4 Comments
User's avatar
Mallory Young's avatar

And yes, as Suzanne suggested, Penelope is an equally clever and complex character--the only one to outwit Odysseus. The idea of her as a loyal, patient, helpless homebody just doesn't hold up!

Mallory Young's avatar

Another friend commented that trying to find a contemporary comparison is causing him to lose sleep. :) I don't know Gurnah's novel, but I will check it out. Thanks!

Jamie Lobstein's avatar

It is hard to believe in a couple thousand years no one has attempted to copy Odysseus...speaks to the complexity of the Homeric epic... Abdulrazak Gurnah's Saleh from _By the Sea_ is the closest I can come up with and that ain't very close

Suzanne Ferriss's avatar

Marvelous, M, particularly on Odysseus's complexity as a human.

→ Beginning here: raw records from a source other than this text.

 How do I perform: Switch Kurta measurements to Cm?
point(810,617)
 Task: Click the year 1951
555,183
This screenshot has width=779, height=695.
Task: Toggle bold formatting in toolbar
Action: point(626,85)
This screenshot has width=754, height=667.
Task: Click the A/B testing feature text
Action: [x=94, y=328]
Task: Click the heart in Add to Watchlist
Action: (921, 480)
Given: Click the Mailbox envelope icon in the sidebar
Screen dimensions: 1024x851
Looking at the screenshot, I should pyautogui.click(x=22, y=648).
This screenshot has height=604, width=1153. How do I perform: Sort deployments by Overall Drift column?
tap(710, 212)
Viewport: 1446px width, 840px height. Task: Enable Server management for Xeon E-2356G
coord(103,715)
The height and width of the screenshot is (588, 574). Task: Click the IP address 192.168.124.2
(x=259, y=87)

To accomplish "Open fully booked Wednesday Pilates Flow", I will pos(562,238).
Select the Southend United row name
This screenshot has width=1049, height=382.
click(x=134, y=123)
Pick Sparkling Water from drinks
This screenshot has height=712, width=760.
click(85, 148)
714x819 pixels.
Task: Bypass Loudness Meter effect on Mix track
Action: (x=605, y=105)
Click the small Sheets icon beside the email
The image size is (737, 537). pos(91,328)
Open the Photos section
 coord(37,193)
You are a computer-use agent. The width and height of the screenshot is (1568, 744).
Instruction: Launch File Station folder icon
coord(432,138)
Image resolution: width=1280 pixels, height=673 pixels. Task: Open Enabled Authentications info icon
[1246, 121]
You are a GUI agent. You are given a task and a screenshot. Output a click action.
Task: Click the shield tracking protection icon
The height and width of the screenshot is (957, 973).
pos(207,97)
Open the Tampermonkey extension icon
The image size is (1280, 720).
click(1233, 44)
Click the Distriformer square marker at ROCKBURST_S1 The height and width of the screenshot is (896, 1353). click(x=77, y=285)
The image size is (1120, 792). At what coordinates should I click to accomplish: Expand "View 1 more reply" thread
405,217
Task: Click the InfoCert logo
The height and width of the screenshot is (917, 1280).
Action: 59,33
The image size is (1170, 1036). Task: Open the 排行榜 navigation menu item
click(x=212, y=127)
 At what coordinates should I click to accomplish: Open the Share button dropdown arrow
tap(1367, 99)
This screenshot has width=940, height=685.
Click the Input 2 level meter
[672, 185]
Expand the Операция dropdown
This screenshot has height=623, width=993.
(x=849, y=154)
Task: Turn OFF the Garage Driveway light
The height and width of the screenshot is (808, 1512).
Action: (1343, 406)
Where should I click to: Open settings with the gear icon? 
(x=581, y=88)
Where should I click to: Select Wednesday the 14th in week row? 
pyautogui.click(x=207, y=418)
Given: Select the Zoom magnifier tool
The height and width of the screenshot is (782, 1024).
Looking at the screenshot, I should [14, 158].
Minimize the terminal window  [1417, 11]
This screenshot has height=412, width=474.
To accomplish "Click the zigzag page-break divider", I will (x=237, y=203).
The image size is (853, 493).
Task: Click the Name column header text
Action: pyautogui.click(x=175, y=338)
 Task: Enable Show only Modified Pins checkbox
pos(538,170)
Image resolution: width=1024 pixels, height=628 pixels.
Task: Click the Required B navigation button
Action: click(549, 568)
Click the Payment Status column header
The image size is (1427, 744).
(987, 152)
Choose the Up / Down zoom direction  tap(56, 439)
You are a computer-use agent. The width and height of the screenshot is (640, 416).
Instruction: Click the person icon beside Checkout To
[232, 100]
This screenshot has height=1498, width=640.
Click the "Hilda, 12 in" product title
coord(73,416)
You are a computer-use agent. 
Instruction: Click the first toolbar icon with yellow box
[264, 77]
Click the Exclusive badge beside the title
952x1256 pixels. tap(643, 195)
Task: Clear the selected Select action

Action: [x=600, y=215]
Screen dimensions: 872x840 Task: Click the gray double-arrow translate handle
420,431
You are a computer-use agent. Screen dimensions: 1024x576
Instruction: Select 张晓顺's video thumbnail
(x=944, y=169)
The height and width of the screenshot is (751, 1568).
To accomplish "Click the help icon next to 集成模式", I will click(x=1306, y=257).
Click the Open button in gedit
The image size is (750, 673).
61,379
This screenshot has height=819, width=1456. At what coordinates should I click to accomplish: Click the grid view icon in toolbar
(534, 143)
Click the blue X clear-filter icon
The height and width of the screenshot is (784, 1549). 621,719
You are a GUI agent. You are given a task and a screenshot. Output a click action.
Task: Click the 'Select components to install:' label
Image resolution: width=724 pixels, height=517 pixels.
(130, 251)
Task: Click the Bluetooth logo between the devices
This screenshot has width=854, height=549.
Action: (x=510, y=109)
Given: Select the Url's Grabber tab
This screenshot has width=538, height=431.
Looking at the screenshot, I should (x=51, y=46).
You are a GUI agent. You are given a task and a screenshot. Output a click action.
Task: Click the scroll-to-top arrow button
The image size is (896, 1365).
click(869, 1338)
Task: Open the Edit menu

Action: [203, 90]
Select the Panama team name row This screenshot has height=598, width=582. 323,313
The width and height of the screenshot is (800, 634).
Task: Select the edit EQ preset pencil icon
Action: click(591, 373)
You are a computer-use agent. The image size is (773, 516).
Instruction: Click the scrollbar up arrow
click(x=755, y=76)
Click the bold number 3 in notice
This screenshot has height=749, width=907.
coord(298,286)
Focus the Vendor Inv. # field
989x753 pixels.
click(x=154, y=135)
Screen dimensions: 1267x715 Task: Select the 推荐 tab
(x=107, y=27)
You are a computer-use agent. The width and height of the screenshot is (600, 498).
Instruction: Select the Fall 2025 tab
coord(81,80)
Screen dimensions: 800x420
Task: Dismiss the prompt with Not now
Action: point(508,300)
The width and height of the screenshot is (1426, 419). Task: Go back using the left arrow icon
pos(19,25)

When I taught it, I focused on that, too, emphasizing his human flaws, including egotism and desire, as you note. (My male students liked to argue that he was powerless before the beautiful goddesses.) Throughout, despite his flaws, he is supremely clever--and Penelope is his match intellectually. I wonder if the film will show that. I think that one of the enduring (and despairing) lessons from the ending of the epic is that it takes Athena's intervention to end the cycle of violence and revenge (even after Odysseus and his men receive a warning sign from Zeus).